Text extract —
My implementation of the Sieve of Eratosthenes is flawed?

Question

I am making a Sieve of Eratosthenes implementation in Python. A problem that occurs is not all primes appear (mainly the lower numbered ones).

Here is my code:

def prevPrimes(n):
    from math import sqrt
    from time import time
    start = time()
    if type(n) != int and type(n) != long:
        raise TypeError("Arg (n) must be of <type 'int'> or <type 'long'>")
    if n <= 2:
        raise ValueError("Arg (n) must be at least 2")
    limit, x, num, primes = sqrt(n), 2, {}, []
    for i in range(1, n+1):
        num[i] = True
    while x < limit:
        for i in num:
            if i%x==0:
                num[i] = False
        x += 1
    for i in num:
        if num[i]:
            primes.append(i)
    end = time()
    primes = sorted(primes)
    print round((end - start), 2), ' seconds'
    return primes

If I input >>> prevPrimes(1000), I would expect the result to start out as: [2, 3, 5, 7, 11, 13, 17] etc. However, this is what it looks like: [1, 37, 41, 43, 47, #more numbers].

I know that the issue lies in the fact that it is stating the 'original' primes (2, 3, 5, 7, 11, 13, 17, etc.) as False because of the way my program checks for the primes. How can I avoid this? Thanks in advance :)

Answer 1

import time

def primes_sieve1():

limitn = int(raw_input("Please enter an upper limit ")) +1
start = time.clock()
primes = {
    }

for i in range(2, limitn):
    primes[i] = True

for i in primes:
    factors = range(i,limitn, i)
    for f in factors[1:]:
        primes[f] = False

end = time.clock()
print "This took ",end-start," seconds"
return [i for i in primes if primes[i]==True]

primes_sieve1()

Instead of using division this code takes the multiples of all numbers less than the root of the limit and changes them to false. This is somewhat quicker as it does not involve dividing every number by some other number.

Also below 1000 the situation occurs whereby a prime will be modulo ed by itself to give 0 and so the program will think it is false. Since the sqrt(1000) is roughly 31, primes less than 31 will be affected.

Records supplied —
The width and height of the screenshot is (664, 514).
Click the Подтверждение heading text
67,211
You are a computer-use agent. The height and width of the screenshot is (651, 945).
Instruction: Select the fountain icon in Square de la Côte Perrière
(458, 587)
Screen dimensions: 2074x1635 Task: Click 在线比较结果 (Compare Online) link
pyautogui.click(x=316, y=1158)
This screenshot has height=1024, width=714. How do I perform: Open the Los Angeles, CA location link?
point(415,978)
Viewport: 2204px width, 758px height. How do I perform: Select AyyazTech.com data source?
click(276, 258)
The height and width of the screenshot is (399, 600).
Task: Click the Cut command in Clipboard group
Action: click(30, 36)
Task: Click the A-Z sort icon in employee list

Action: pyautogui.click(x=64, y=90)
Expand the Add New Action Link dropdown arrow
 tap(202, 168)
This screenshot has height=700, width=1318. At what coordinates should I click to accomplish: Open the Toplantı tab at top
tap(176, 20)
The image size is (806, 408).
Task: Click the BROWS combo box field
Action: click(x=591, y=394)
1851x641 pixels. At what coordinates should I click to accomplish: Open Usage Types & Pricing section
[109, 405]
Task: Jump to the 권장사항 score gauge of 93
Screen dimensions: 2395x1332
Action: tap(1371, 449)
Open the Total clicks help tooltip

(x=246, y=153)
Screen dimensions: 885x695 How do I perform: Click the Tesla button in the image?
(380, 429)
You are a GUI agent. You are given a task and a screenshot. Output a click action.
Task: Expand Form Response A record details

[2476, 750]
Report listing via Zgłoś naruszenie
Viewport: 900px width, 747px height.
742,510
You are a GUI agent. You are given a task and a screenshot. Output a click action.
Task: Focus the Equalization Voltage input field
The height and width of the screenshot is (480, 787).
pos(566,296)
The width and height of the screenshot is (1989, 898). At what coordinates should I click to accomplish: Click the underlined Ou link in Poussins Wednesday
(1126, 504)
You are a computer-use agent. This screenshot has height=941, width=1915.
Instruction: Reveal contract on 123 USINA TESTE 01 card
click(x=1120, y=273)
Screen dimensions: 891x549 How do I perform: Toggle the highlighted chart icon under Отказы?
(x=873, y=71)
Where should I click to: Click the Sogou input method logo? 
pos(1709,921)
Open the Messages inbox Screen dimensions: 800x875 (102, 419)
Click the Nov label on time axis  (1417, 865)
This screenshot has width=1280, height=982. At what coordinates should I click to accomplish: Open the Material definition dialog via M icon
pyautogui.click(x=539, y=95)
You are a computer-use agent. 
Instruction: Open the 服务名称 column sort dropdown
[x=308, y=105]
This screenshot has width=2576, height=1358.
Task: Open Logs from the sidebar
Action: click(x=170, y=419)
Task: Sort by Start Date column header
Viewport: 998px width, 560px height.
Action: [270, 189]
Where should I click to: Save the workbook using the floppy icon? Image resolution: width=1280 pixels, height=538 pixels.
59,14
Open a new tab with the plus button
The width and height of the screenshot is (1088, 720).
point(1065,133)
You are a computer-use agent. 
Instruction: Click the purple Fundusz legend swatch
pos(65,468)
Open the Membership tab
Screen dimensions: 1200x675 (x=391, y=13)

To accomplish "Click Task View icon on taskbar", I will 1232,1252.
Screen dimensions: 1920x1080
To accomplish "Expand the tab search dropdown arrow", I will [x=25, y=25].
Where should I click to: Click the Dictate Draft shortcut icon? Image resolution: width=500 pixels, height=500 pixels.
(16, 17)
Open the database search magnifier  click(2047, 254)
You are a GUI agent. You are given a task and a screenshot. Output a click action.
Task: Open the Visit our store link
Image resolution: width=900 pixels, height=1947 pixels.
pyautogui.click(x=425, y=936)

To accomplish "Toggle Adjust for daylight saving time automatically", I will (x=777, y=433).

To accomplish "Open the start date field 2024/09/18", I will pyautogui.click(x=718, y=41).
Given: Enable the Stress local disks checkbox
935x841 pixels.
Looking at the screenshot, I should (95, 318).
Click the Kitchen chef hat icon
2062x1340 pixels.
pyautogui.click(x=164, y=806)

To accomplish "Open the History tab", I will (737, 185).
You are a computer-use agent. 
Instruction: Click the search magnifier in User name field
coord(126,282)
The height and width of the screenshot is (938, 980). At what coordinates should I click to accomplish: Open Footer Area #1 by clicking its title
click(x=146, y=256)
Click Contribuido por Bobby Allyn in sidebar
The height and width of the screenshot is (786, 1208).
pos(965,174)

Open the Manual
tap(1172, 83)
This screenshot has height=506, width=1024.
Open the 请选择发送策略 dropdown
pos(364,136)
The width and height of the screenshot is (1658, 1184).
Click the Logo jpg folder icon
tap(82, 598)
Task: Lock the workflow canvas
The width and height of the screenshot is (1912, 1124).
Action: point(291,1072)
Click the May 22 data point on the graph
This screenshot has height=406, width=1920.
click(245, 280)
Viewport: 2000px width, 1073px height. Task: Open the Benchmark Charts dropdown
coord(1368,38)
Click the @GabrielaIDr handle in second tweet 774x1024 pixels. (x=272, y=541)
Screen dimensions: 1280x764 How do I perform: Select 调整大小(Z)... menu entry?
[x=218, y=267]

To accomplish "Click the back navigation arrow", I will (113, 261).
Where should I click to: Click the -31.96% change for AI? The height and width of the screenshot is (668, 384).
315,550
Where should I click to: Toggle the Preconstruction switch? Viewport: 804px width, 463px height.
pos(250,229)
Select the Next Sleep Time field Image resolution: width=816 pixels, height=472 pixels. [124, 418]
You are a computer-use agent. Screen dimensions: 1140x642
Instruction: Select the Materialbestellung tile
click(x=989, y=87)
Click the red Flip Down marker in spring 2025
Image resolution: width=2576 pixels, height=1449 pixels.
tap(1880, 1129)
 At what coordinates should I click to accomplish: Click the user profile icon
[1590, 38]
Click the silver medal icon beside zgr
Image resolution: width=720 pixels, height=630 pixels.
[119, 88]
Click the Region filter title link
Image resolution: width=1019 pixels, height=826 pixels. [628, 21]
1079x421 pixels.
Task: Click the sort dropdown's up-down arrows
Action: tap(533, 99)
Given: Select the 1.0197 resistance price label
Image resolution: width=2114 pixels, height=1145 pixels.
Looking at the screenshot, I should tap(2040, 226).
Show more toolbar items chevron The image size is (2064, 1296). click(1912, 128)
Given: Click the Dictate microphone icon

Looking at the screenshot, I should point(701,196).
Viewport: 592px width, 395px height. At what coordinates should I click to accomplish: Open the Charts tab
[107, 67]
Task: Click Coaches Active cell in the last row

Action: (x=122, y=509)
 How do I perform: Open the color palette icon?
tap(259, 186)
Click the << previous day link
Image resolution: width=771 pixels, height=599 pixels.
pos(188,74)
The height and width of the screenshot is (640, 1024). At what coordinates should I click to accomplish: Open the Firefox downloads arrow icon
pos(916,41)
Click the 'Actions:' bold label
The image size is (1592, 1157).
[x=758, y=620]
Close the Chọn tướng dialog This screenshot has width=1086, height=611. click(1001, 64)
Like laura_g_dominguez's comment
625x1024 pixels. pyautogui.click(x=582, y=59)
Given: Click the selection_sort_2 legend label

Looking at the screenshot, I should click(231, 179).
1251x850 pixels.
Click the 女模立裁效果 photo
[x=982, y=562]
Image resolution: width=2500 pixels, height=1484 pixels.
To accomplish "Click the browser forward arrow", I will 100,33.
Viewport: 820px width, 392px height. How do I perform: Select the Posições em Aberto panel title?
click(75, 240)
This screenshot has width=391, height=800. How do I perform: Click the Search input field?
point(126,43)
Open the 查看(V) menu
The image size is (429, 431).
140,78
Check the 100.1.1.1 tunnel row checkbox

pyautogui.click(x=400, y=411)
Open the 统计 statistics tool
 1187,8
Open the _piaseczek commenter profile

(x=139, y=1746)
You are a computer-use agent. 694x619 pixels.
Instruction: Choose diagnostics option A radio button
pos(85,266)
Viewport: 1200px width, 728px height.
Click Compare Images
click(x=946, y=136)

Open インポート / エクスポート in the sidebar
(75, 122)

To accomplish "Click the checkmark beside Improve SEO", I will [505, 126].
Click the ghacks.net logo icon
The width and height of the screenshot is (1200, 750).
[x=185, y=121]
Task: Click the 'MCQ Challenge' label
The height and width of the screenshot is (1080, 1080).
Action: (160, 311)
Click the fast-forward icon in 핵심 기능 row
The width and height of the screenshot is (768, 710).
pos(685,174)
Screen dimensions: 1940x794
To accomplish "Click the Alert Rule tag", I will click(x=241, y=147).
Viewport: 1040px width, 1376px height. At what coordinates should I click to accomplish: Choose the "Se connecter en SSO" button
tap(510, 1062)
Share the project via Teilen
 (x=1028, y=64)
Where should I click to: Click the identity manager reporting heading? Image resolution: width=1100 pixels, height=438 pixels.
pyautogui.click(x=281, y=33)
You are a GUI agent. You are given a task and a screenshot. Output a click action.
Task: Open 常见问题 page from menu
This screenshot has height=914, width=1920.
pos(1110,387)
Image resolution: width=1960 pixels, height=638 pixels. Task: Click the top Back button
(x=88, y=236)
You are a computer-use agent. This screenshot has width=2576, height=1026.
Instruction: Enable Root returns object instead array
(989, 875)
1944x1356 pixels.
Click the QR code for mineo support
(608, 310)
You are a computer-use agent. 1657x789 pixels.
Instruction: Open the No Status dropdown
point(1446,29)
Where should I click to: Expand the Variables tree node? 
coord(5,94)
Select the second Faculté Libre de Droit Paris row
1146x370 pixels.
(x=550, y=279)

Problems and tasks —
1) In the Sieve of Eratosthenes thread, which primes does the first answer say are affected when the limit is 1000?
2) Edit the Sieve of Eratosthenes thread by giving everything from "I know that" down to "in advance :)" again, with "program" replaced by "script".

Per-task answers —
1) Primes less than 31.

2)
I know that the issue lies in the fact that it is stating the 'original' primes (2, 3, 5, 7, 11, 13, 17, etc.) as False because of the way my script checks for the primes. How can I avoid this? Thanks in advance :)